La parte interessante, però, è che Samsung non sta semplicemente alzando l’asticella e basta. Android Central segnala anche una forma di compensazione commerciale, con una promo Amazon da 50 dollari che di fatto azzera l’aumento iniziale. Tradotto: il prezzo di listino sale, ma l’azienda prova a non perdere l’acquirente più sensibile al prezzo, quello che guarda la fascia A proprio perché vuole uno smartphone equilibrato e non un mini-mutuo con la fotocamera bella.
Questo rende il lancio molto più importante di quanto sembri. La serie Galaxy A è uno dei pilastri veri del volume Samsung, soprattutto nella fascia media dove si gioca la partita dei numeri grossi, non delle recensioni entusiaste. Se il costo dei componenti continua a salire, è probabile che il messaggio arrivi presto anche altrove, con listini più nervosi, promo più aggressive e meno spazio per i classici “buoni affari” da brochure.
In più, c’è un segnale strategico: Samsung sta spingendo i suoi medio gamma in parallelo con un ecosistema software che continua ad allargarsi. Qui torna utile un pezzo correlato che avevamo già pubblicato su AndroidLab, sulla beta One UI 8.5 che si sta estendendo anche a Galaxy S23, Z Fold 5 e serie A: Correlato: One UI 8.5 Beta arriva su più Galaxy. Il messaggio è chiaro, la fascia media non è più il parcheggio dei modelli economici, ma un pezzo centrale della narrativa Samsung.
Perché è importante per l’Italia
Per il pubblico italiano la notizia conta eccome. I Galaxy A sono tra i telefoni più venduti nel nostro mercato, spesso presenti in negozio, negli operatori e nei volantini promo dei retailer. Se negli USA Samsung assorbe parte dell’aumento con gift card o sconti temporanei, in Europa e in Italia il meccanismo può tradursi in listini più alti, bundle meno generosi o promozioni più brevi. In pratica, quando la fascia media si muove negli USA, qui spesso si sente poco dopo. E non sempre in modo simpatico.

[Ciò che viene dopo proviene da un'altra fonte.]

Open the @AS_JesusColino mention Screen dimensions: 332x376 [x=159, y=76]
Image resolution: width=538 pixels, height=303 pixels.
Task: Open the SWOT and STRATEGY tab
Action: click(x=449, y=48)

C’è anche un effetto secondario: quando Samsung alza il prezzo dei suoi medio gamma, tutta la concorrenza Android deve ricalibrare il rapporto tra caratteristiche e costo. Per chi compra in Italia, questo può influire su ciò che Xiaomi, Motorola, realme e gli altri brand considerano “prezzo giusto” per un dispositivo da 400-600 euro. Quindi sì, non è solo una storia americana: è un piccolo indizio sul prossimo giro di giostra del mercato europeo.
In breve
- Galaxy A37 e A57 sono già in vendita negli USA.
- Il prezzo sale di 50 dollari rispetto alla generazione precedente.
- Samsung prova a compensare con promo e gift card, almeno da Amazon.
- Per l’Italia è un segnale utile su prezzi e strategie della fascia media Android.